Les mentions obligatoires à faire figurer sur le bulletin de paie

D’autres informations doivent être présents sur le bulletin de paie afin de le rendre clair et concis pour quiconque le consulte.

Les éléments d’identification des parties concernées

Il s’agit de mentions localisées tout en haut du bulletin, avant même la première ligne du salaire de base et qui permettent d’identifier l’émetteur du bulletin (l’entreprise) et celui qui reçoit la rémunération (le salarié).

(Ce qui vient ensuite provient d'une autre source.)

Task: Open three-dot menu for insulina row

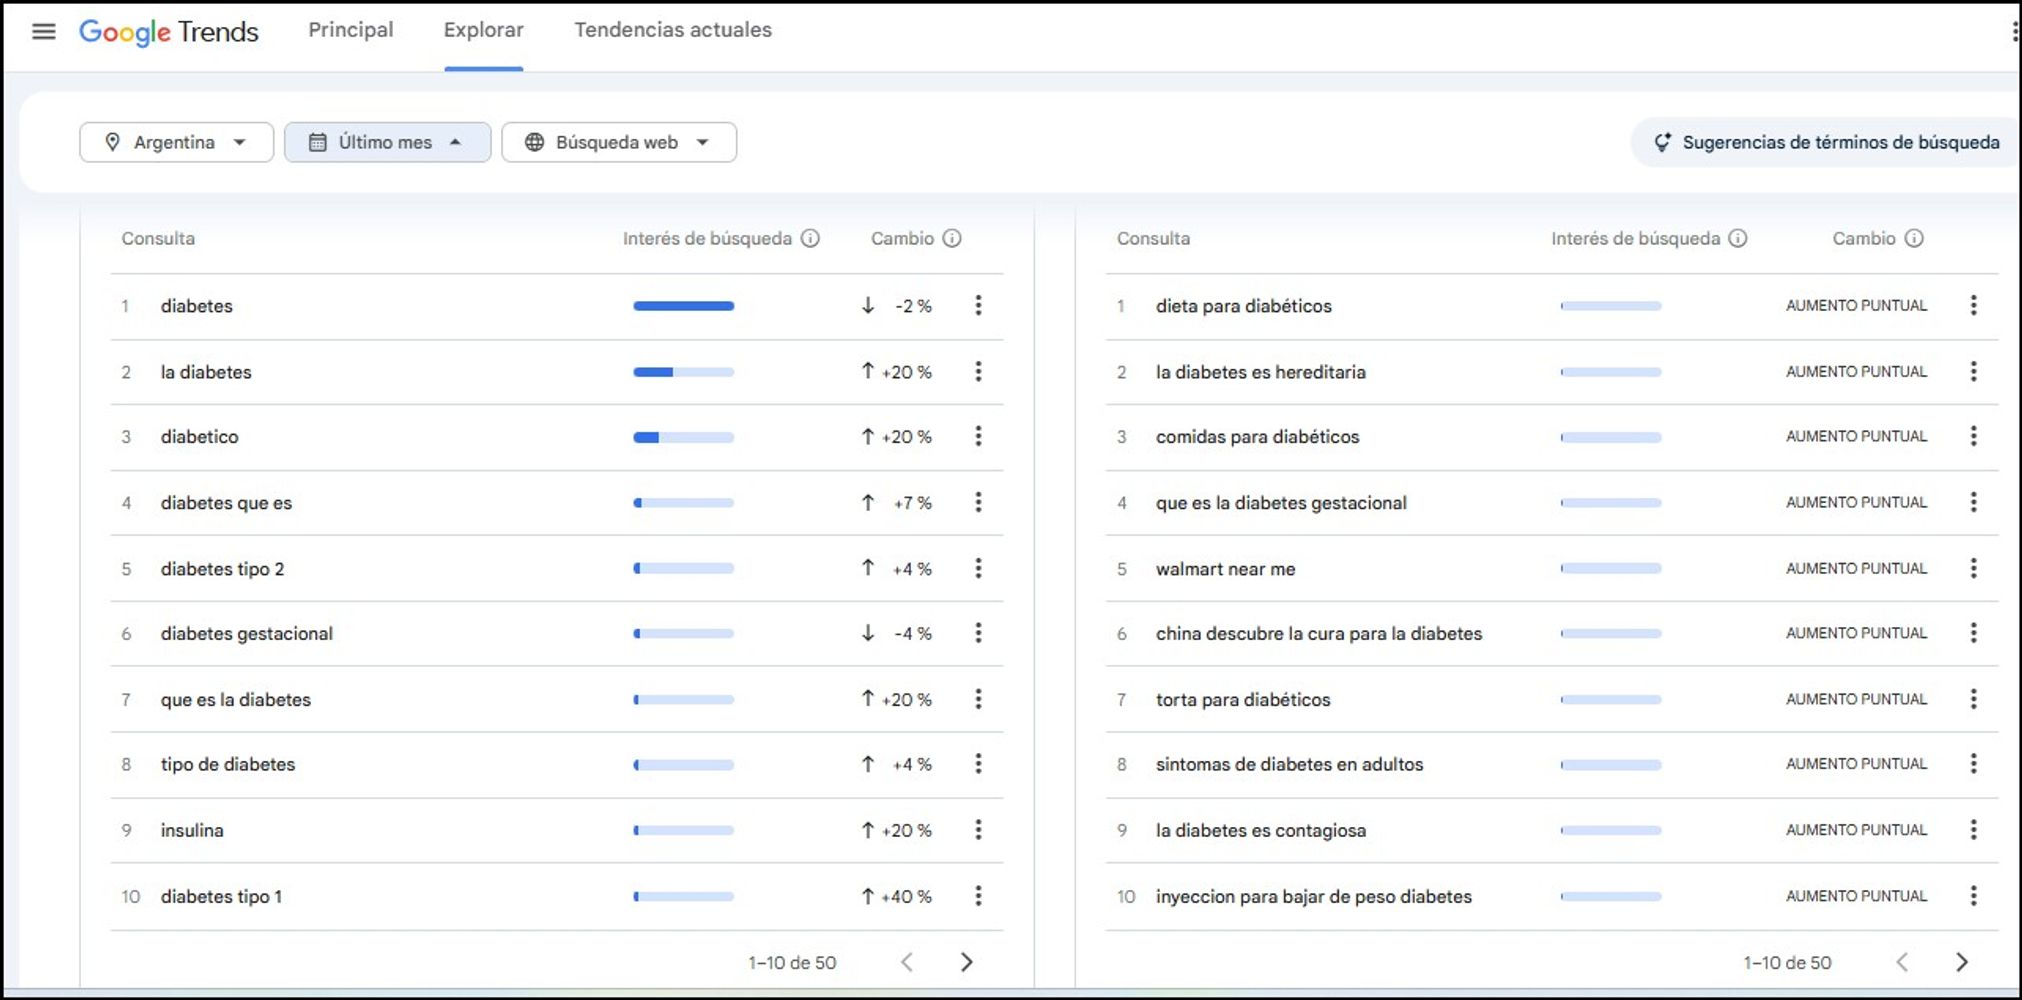Action: point(978,829)
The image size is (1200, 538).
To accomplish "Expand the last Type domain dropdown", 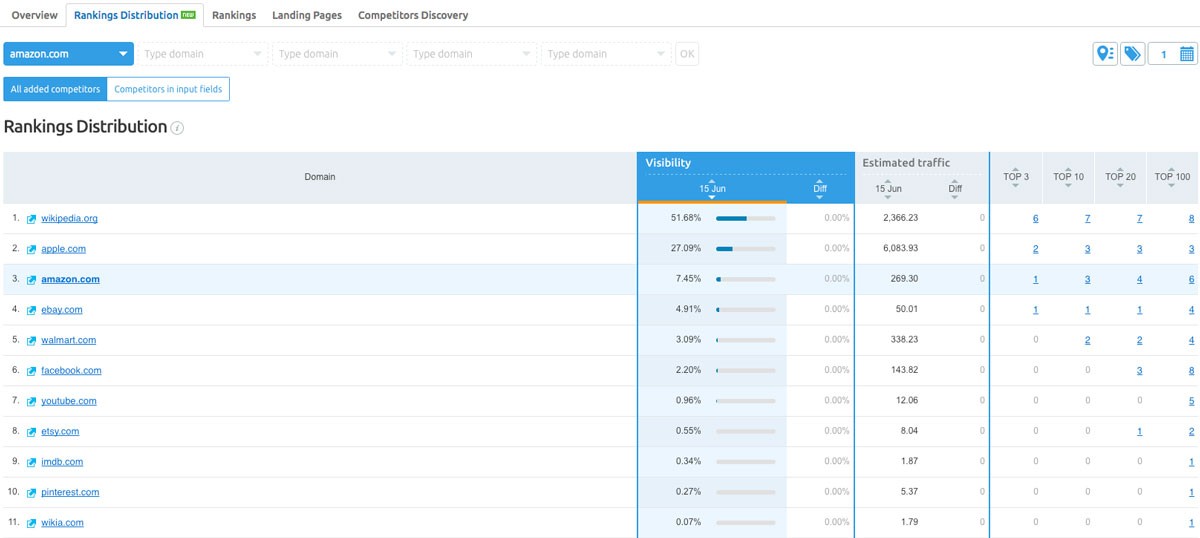I will click(x=606, y=54).
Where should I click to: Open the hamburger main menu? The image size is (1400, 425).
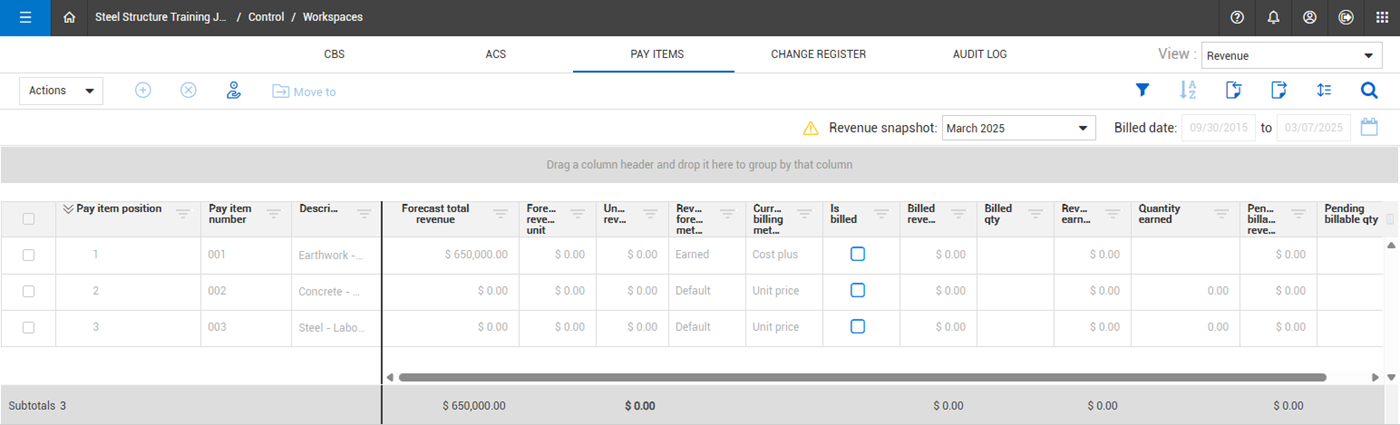(25, 17)
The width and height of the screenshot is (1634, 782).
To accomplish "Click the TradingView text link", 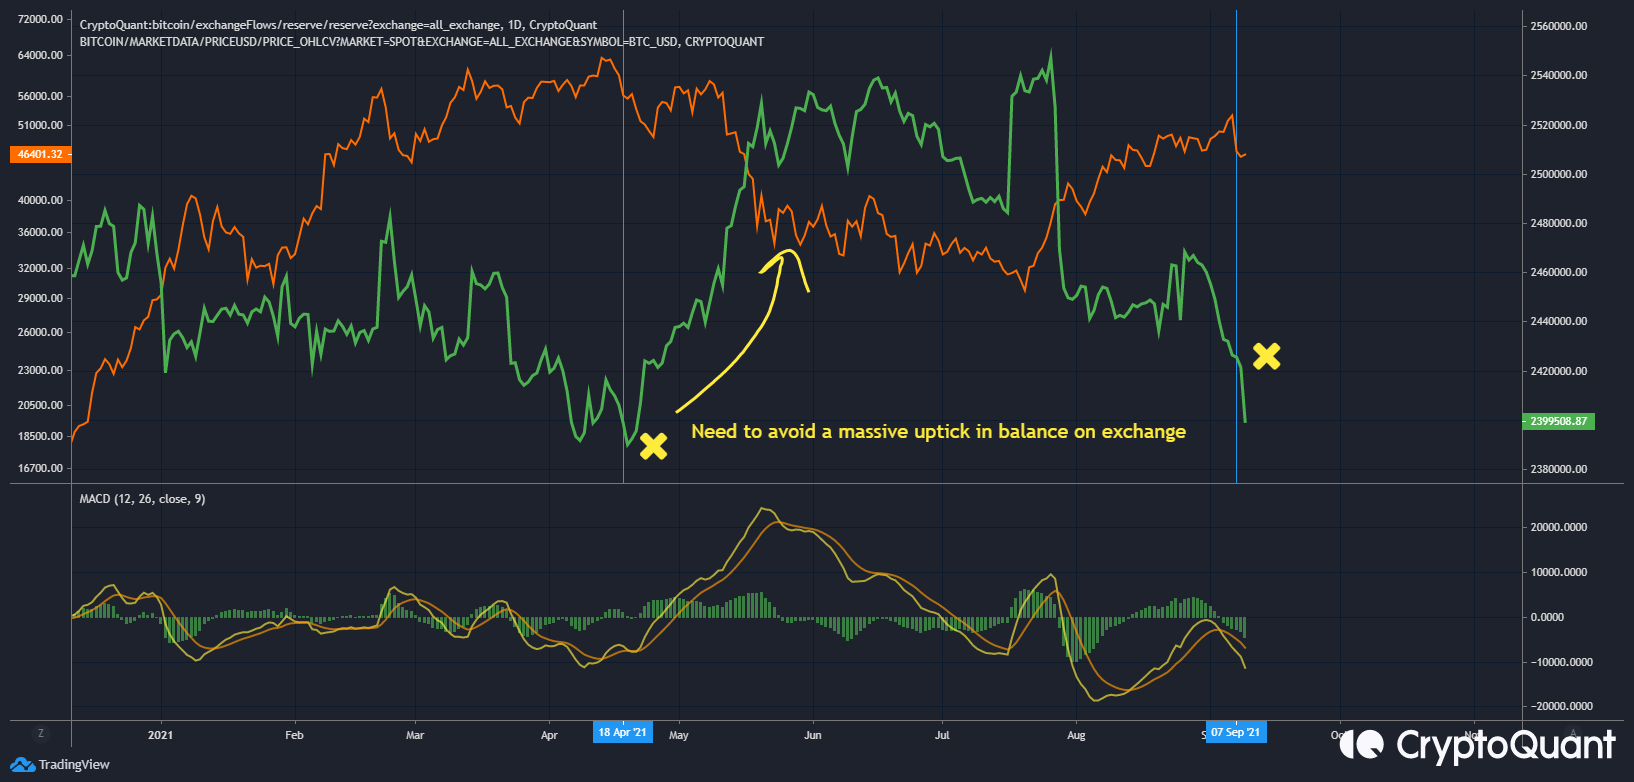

On y distinguera, entre autres :

  • le nom (ou raison sociale) et l’adresse de l’employeur. Si l’entreprise possède plusieurs établissements, celui dont le salarié est affilié doit y figurer aussi ;
  • ensuite vient le numéro de la nomenclature d’activité, communément appelé code NAF (ou code APE) et le numéro de SIRET ;
  • les entreprises, en plus d’être soumises aux règlementations légales, sont soumises à des conventions collectives. L’intitulé ou la référence de cette dernière doit apparaitre sur le bulletin ;
  • le nom et la fonction du salarié auquel la rémunération est versée ainsi que sa classification (niveau, coefficient), qui permet de déterminer la grille salariale qui lui est appliquée ;

Les éléments de rémunération, mentions obligatoires sur le bulletin de paie

Dans la partie du bulletin qui concerne les éléments de rémunération, on doit pouvoir lire le nombre d’heures de travail auquel correspond la rémunération versée au salarié en précisant les taux appliqués pour chaque rubrique, par exemple s’il y a des heures majorées (heures supplémentaires ou heures complémentaires, etc.). La nature et le montant des autres éléments de salaire soumis aux cotisations sociales et patronales tels que les primes et avantages en nature doivent impérativement se trouver sur le bulletin. Le cumul de ces montants donnera le salaire brut, à faire apparaitre impérativement sur le bulletin de paie également.

Il faut aussi obligatoirement mentionner :

  • le montant et l’assiette des cotisations et contributions dues par l’employeur et le salarié ;
  • la valeur du prélèvement à la source après application du taux ;
  • la somme réelle perçue par le salarié et la date à laquelle elle a été payée ;
  • le montant des frais de transport pris en charge ;
  • le total du montant des exonérations et exemptions de cotisations salariales ;
  • la somme versée comprenant la rémunération du salarié et les cotisations à la charge de l’employeur ;
  • la date de congé et montant de l’indemnité de congés payés, lorsqu’une période de congé annuel est comprise dans la période de paie considérée ;
  • la mention préconisant au salarié de conserver une copie de son bulletin de paie sans limitation de durée.

Les mentions interdites sur le bulletin de paie

Des mentions sont impérativement à bannir du bulletin de paie lors de sa composition. Certaines doivent être détaillées dans un document annexe, fourni avec le bulletin de paie, comme la nature et le montant de la rémunération liée à l’activité de représentant du personnel. D’autres ne doivent juste pas être mentionnées du tout telles que l’exercice du droit de grève ou les fonctions de représentant du personnel. Si, par exemple, une absence due à la grève vient réduire la rémunération du salarié, elle devra être libellée « absence non rémunérée » lors de la composition du bulletin de paie, sans mentionner l’exercice du droit de grève.